Given data:
--*--

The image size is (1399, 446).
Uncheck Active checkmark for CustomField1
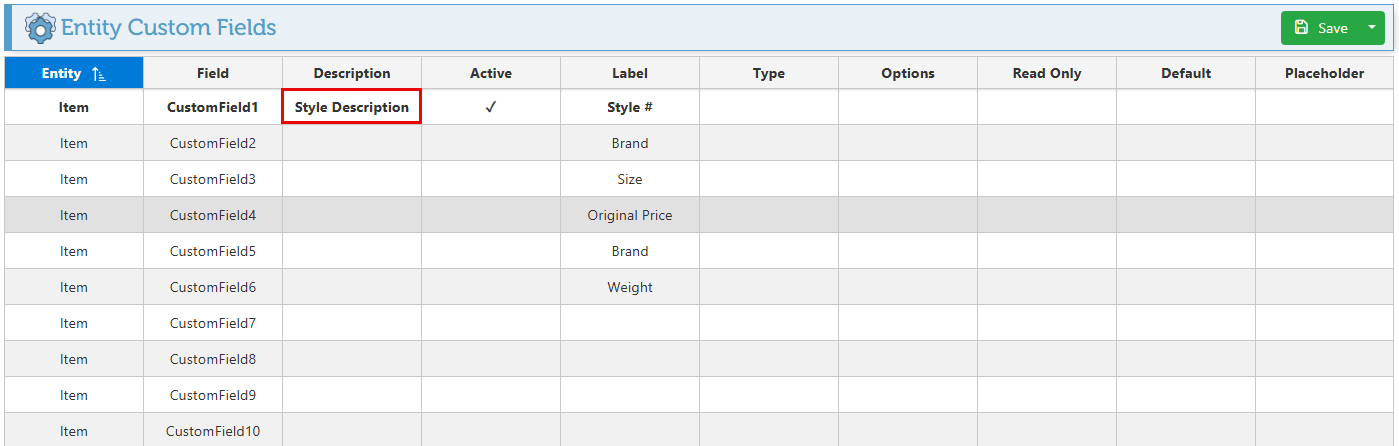click(x=490, y=107)
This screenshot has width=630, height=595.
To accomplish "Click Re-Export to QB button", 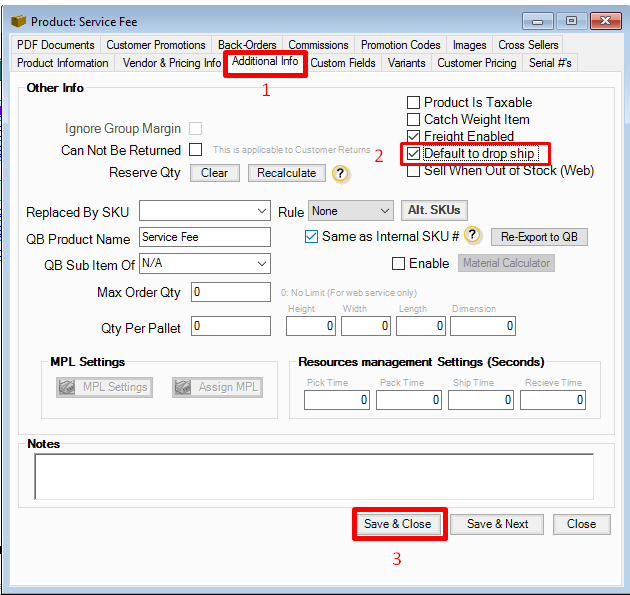I will [538, 237].
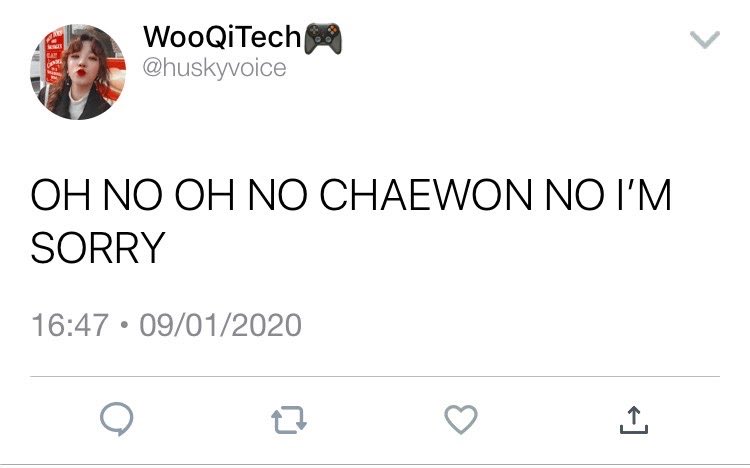Image resolution: width=750 pixels, height=468 pixels.
Task: Click the dot separator between time and date
Action: pyautogui.click(x=124, y=325)
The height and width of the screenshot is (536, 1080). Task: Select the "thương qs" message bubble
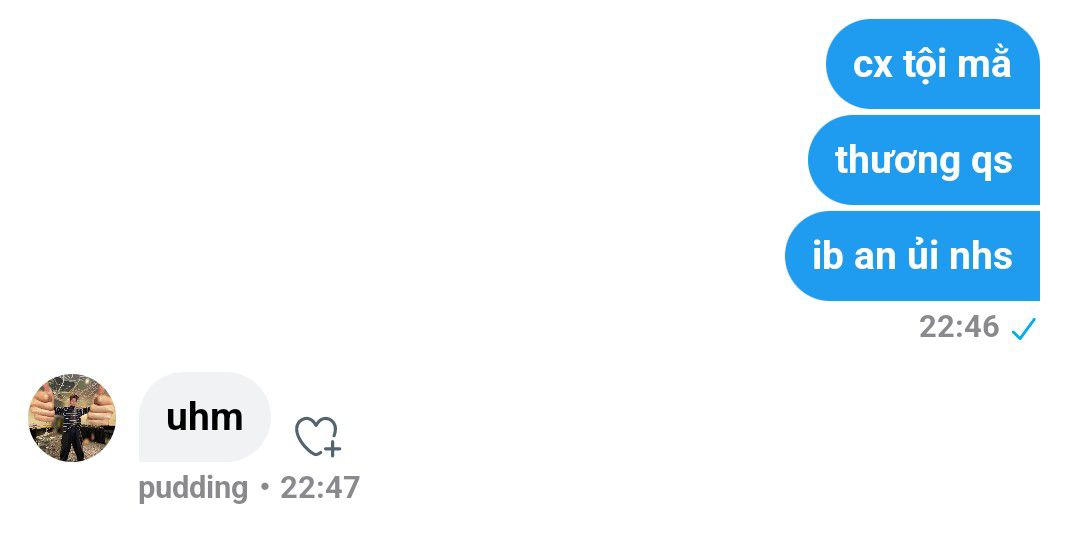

--*--

Required action: In the entries above, locate every line with the word "screenshot" and copy it.

Output for this task:
This screenshot has width=630, height=595.
The height and width of the screenshot is (536, 1080). Task: Select the "thương qs" message bubble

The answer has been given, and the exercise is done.